It's a massively overlooked range - I don't like a couple of bits like the liquid wax but the bits I've used here I really, really rate. Vantage isn't hugely durable (3 months or so) but it looks stunning every time I use it - probably my fave wax the right side of £100 and with something like Extreme Elements underneath it would be quite durable. I've been using most of the range for the best part of 12 months and it's always performed solidly.

Which bits are you looking at?


----------



## shaunwistow (May 13, 2011)

Lovely Russ


----------



## Scrim-1- (Oct 8, 2008)

Fantastic Russ, How do you rate AF iron to iron x.

Must get some of the new vp snow foam, Hows the cleaning power compared to magifoam?


----------



## MidlandsCarCare (Feb 18, 2006)

Scrim-1- said:


> Fantastic Russ, How do you rate AF iron to iron x.
> 
> Must get some of the new vp snow foam, Hows the cleaning power compared to magifoam?


Not compared them back to back yet (Iron Removers) so tough to say at this point.

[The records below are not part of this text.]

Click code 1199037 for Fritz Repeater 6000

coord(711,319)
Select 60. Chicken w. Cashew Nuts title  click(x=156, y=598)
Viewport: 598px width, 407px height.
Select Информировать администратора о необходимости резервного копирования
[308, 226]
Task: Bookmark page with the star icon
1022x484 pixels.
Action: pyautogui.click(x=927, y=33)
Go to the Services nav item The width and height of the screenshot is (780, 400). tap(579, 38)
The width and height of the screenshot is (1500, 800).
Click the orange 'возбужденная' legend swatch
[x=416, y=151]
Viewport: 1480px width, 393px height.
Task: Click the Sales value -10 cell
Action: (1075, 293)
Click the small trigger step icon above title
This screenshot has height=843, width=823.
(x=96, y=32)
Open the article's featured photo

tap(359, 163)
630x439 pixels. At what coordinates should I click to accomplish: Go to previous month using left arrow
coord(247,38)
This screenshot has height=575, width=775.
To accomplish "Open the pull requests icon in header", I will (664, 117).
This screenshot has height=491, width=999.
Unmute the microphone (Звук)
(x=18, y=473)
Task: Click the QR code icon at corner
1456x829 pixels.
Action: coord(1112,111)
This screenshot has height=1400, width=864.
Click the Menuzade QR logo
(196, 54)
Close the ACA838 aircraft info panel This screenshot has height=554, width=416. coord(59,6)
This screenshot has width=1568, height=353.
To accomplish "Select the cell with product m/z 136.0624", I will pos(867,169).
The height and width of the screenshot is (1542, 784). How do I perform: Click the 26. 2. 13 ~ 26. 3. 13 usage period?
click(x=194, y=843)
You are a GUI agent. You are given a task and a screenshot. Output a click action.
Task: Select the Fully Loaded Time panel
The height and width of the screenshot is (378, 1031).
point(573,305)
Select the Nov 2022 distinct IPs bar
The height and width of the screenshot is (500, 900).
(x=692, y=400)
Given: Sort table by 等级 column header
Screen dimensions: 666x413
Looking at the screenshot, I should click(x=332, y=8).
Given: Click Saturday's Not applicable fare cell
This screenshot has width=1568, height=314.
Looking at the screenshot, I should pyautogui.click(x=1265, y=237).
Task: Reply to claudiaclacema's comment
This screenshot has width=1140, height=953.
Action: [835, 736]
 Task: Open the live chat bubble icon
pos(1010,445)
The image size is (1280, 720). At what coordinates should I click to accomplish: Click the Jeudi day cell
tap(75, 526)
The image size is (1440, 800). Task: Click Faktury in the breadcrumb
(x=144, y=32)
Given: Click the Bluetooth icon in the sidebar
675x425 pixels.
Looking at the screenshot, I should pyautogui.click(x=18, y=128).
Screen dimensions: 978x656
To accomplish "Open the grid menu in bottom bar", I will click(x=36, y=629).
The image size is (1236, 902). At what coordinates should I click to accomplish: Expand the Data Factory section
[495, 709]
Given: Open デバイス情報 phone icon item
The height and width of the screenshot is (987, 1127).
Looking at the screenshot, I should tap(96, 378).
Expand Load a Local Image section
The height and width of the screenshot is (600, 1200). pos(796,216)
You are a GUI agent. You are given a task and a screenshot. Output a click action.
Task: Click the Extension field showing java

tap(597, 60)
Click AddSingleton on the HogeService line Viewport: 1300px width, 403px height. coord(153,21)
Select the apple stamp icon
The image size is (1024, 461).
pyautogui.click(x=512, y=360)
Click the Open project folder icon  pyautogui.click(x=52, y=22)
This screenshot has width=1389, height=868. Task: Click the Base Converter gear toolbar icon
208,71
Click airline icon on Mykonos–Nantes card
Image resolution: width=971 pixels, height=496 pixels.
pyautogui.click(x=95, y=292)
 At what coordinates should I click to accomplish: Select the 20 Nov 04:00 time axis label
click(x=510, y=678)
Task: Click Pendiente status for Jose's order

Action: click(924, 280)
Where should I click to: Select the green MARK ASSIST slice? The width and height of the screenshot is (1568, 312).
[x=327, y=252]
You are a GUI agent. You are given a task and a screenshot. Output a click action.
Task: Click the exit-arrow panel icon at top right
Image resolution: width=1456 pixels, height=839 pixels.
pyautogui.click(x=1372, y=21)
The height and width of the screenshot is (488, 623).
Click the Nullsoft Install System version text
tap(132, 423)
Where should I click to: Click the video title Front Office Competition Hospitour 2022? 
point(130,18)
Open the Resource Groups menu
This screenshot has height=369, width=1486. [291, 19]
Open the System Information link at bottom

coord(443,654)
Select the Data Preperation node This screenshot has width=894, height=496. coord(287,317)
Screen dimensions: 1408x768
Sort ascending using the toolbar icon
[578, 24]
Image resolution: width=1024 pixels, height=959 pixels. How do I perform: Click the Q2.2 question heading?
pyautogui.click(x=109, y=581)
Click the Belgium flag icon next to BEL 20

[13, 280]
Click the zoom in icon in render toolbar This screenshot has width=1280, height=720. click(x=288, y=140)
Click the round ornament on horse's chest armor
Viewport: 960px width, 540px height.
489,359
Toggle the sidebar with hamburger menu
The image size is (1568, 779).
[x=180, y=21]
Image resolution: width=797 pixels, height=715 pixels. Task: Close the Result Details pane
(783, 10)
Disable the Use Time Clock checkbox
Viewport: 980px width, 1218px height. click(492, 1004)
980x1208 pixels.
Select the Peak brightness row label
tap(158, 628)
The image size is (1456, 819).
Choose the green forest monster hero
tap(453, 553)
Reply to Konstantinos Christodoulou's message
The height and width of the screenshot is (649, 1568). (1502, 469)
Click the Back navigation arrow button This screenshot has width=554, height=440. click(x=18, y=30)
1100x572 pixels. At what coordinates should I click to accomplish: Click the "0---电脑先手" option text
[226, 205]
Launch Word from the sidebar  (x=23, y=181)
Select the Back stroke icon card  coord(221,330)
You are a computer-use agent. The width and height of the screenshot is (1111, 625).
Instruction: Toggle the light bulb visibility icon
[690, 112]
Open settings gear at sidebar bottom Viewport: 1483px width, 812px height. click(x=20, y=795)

VP seems to clean on a par with Magifoam


----------



## mayhem85 (May 8, 2012)

MidlandsCarCare said:


> Thank you
> 
> Thanks!
> 
> ...


I've been looking at their aio . Extreme elements and grime out mainly. I do prefer selants rather than waxes but that's just my personal preference. Thanks for the very quick response by the way.


----------



## MidlandsCarCare (Feb 18, 2006)

AIO and Grime Out are awesome. Extreme Elements has been reformulated recently and I've not really used it enough to form a strong opinion if I'm honest but I'm sure its good if its a bit more durable than the previous version. Let me know how you get on.


----------



## JBirchy (Oct 9, 2010)

Stunning Russ, Cobalt has to me my fave Porsche colour!


----------



## streaky (Dec 2, 2006)

I am really enjoying seeing the work you do. :thumb:


----------



## Swell.gr (May 7, 2008)

Excellent work buddy 
cracking finish :argie:


----------



## mayhem85 (May 8, 2012)

MidlandsCarCare said:


> AIO and Grime Out are awesome. Extreme Elements has been reformulated recently and I've not really used it enough to form a strong opinion if I'm honest but I'm sure its good if its a bit more durable than the previous version. Let me know how you get on.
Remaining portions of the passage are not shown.